Birliğimizi sağlamaya ihtiyacımız var!
Kendimizi, birliğimizi asla hafife almayalım. 400 iplik birleşirse bir halat eder ve o halatı hiç kimse koparamaz!
Fotoğraf: Kateryna Babaieva/Pexels
Şahin Metal’de çalışan bir grup işçi
Esenyurt-İstanbul
Evet, bu fabrika ülkemizin milli serveti. Ancak biz de bu milletin kendisi değil miyiz? Milletin servetini korumak için küçülüyoruz deyip o servetin asıl sahiplerini aç mı bırakacaksınız?
Öncelikle şunu net bir şekilde belirtmek istiyoruz. Bizim işçi arkadaşlarımızı bir şeye ikna etmek gibi bir amacımız yok. Çünkü zaten işten çıkarmalara devam edip küçük çıkarlarınızı işçilerin yaşamının önüne koydukça işçileri harekete geçmeye biz değil, siz ikna edeceksiniz. İşçileri işten kovarak size karşı harekete geçirmeye ikna etmeyin. Ancak görünen o ki bu süreç sizin önüne geçebileceğiniz bir süreç değil. Siz her ne pahasına olursa olsun kendi sınıfsal çıkarlarınızı düşünüp işçileri işten atmaya devam edeceksiniz. İşte bu noktada bizim ne yapmak istediğimiz daha iyi anlaşılacaktır. Nasıl ki siz her koşulda kendinizi düşünüyorsanız biz de her koşulda birbirimizi bilinçlendirmeye devam edeceğiz. Siz patronlar olmanız gereken yerdesiniz, biz de işçiler olarak durmamız gereken yerde duracağız.
TALEPLERİMİZİ DİLE GETİREMİYORUZ
İşler yolundayken siz patronlar fabrikayla birlikte yükselirken, biz işçiler her daim fabrikayı omuzlayanlarız. Ancak en az önemsenen ve görmezden gelinen de biz işçileriz. Peki sendikanın olmadığı, insan kaynaklarının patronların yanında olduğu bir ortamda taleplerimizi nasıl ve kime ileteceğiz? İşte tüm bu genel sıkıntılardan sonra açlık sınırının altında çalışırken, duvarlarını bile biz işçilerin inşa ettiği Şahin Metal’in ‘küçülme’ girişiminin kurbanı da biz işçiler mi olacağız?
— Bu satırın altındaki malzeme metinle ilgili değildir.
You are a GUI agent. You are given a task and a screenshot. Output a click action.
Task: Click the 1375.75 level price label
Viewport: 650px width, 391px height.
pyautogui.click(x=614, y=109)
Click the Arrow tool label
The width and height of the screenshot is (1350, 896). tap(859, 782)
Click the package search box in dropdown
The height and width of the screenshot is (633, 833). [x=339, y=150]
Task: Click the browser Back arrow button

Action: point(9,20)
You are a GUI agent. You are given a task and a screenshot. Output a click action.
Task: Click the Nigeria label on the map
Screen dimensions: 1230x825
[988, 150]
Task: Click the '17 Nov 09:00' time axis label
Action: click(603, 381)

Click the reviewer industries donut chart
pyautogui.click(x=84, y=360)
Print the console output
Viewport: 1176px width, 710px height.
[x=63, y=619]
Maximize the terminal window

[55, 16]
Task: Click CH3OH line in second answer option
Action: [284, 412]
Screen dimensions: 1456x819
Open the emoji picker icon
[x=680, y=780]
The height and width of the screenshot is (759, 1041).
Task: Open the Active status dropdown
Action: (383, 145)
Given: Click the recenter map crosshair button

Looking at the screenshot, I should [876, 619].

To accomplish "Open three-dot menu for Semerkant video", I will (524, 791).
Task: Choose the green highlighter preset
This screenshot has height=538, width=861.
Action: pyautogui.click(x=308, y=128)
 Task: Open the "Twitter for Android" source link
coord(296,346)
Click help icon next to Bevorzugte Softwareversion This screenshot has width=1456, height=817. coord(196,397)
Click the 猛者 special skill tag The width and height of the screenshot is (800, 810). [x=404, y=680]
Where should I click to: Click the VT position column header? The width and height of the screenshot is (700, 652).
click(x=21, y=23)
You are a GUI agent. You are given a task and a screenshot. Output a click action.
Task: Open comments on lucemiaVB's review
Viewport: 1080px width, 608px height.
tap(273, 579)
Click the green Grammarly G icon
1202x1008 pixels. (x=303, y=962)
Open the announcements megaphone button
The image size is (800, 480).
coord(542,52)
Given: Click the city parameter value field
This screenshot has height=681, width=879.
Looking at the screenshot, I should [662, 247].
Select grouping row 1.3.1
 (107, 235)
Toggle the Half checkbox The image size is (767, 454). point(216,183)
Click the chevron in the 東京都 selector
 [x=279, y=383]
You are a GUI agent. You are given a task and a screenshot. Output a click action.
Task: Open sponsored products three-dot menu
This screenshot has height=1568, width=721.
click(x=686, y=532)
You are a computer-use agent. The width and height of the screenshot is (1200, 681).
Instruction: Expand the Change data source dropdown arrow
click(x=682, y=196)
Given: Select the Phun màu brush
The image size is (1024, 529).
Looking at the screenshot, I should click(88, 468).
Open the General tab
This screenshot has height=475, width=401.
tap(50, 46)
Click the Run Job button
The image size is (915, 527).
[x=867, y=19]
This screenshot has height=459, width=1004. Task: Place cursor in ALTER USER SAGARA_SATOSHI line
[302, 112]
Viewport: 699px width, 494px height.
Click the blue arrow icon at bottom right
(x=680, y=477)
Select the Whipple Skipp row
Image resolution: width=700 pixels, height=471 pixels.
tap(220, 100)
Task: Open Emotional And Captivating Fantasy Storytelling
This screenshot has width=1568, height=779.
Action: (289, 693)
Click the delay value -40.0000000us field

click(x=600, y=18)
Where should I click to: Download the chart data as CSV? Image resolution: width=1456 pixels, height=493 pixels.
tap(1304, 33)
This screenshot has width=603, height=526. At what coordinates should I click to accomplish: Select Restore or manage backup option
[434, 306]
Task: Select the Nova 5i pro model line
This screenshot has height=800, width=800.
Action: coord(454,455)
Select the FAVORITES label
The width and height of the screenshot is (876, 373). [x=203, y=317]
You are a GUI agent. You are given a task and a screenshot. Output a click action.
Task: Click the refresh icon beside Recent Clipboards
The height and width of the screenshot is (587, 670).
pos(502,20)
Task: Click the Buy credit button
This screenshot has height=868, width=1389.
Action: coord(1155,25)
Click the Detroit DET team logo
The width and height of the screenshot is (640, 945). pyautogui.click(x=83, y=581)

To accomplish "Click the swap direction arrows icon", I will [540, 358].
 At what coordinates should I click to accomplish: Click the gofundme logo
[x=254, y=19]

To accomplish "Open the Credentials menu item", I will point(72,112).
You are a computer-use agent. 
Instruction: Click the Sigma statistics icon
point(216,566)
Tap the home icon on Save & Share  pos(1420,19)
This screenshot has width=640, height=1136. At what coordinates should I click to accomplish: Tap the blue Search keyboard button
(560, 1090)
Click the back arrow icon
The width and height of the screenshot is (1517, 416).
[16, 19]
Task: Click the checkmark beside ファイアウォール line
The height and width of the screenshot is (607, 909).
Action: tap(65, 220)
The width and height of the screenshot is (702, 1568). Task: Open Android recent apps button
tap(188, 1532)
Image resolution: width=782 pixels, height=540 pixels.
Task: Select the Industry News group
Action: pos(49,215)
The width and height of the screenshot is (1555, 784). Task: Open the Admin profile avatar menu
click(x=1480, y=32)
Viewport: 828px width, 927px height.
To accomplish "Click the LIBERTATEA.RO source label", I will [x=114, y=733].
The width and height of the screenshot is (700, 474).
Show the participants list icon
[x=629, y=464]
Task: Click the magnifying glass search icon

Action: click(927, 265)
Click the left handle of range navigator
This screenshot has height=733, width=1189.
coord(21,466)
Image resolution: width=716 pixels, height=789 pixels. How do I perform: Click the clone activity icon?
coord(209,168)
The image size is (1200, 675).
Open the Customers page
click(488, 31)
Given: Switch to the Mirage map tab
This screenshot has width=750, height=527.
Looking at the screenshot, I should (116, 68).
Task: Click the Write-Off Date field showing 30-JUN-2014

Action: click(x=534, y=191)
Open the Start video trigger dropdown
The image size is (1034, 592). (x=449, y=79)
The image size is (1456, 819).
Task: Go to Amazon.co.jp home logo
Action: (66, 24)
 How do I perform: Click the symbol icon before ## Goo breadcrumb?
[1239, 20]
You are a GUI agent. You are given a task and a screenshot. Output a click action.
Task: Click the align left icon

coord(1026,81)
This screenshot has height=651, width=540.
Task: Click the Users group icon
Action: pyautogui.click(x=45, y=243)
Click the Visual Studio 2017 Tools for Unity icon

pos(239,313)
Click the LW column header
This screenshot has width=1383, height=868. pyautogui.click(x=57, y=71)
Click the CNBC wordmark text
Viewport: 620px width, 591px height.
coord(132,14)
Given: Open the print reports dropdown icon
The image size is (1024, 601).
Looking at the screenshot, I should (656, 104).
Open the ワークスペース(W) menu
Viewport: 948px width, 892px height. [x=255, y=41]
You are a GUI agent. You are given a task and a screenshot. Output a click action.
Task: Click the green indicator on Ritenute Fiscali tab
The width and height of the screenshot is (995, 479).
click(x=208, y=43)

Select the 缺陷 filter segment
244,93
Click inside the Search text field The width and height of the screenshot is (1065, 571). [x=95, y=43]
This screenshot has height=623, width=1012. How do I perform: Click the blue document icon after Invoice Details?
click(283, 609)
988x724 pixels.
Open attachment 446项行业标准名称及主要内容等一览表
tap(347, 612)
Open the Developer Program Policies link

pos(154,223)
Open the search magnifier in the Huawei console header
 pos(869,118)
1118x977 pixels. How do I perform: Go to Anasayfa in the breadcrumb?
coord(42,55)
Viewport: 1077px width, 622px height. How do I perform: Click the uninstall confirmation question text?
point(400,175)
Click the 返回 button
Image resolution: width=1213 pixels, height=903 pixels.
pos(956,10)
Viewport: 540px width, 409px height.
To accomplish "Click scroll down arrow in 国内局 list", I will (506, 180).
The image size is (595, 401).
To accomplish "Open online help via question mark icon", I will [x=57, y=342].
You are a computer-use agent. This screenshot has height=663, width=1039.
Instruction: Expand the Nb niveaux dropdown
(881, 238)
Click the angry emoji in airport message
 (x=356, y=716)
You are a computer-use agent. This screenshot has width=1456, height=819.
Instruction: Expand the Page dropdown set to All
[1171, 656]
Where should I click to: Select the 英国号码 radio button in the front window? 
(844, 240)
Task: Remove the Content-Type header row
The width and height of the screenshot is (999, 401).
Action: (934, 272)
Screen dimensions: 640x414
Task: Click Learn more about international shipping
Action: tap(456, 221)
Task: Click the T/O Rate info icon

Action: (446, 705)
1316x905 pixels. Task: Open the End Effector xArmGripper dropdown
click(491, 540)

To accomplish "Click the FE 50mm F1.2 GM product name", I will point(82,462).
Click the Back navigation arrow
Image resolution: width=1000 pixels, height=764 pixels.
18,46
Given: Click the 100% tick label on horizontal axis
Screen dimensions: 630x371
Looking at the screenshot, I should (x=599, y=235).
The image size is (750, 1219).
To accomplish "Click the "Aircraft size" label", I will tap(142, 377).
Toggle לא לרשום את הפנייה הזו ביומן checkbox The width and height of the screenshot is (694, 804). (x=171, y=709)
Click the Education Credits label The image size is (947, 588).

Haklılığımız apaçık ortadadır. Taleplerimiz insani taleplerdir; iş, ekmek ve yaşam istiyoruz. Ancak bunu dile getirebileceğimiz bir ortam göremiyoruz. Fabrika yönetimi bırakın taleplerimize karşılık vermeyi belki de talepte bulunduk diye bizi işten çıkarabilir. Bu kısıtlı hareket alanında taleplerimizi Evrensel gazetesi aracılığıyla dile getirmek en meşru hakkımızdır.
KİME GÜVENMELİYİZ?
Şahin Metal’de çalışan tüm işçi arkadaşlarımıza sesleniyoruz. Şahin Metal’in, her gün hayallerinden biraz daha uzaklaşan gençlerine, evinin kirasını ödeyemeyenlere, faturalarını ödemekte zorlananlara, çocuklarını yokluk içinde büyütenlere sesleniyoruz. Eğer talep ettiğimiz şeyi, işten atılma korkusunun olmayacağı ve insanca bir ücret alabileceğimiz şartları almak istiyorsak, kendimize güvenmeli ve taleplerimizi pratik eylemlere dönüştürmeliyiz. Çünkü hiçbir patron “İşçiler zor durumda, servetimizin birazını onlara hibe edelim” demeyecek.
GÜÇÜMÜZÜN FARKINA VARALIM
Sürecin doğal bir süreç olduğu bilinciyle işçiler, kartlarımızı bir bir oynamalıyız. Fabrika içindeki en yakın iki üç arkadaşımızla taleplerimiz ve ihtiyaçlarımız konusunda fikir alışverişi yapmalıyız. Mevcut ekonomik şartlarda işten çıkarılmanın maliyetini ve psikolojik etkilerini konuşmalıyız. Bu yazıyı çalışma arkadaşlarımızla birlikte değerlendirmeli ve eksiklikleri kendi aramızda tespit edip tartışmalıyız. İş yerinde iki üç arkadaşımızla yapacağınız bu pratik eylemler, günün sonunda hepimizin işten atılıp atılmayacağını belirleyecek. Evet, tam olarak kaderinizi belirleyecek olan şey bu. Kendimizi, birliğimizi asla hafife almayalım. 400 iplik birleşirse bir halat eder ve o halatı hiç kimse koparamaz!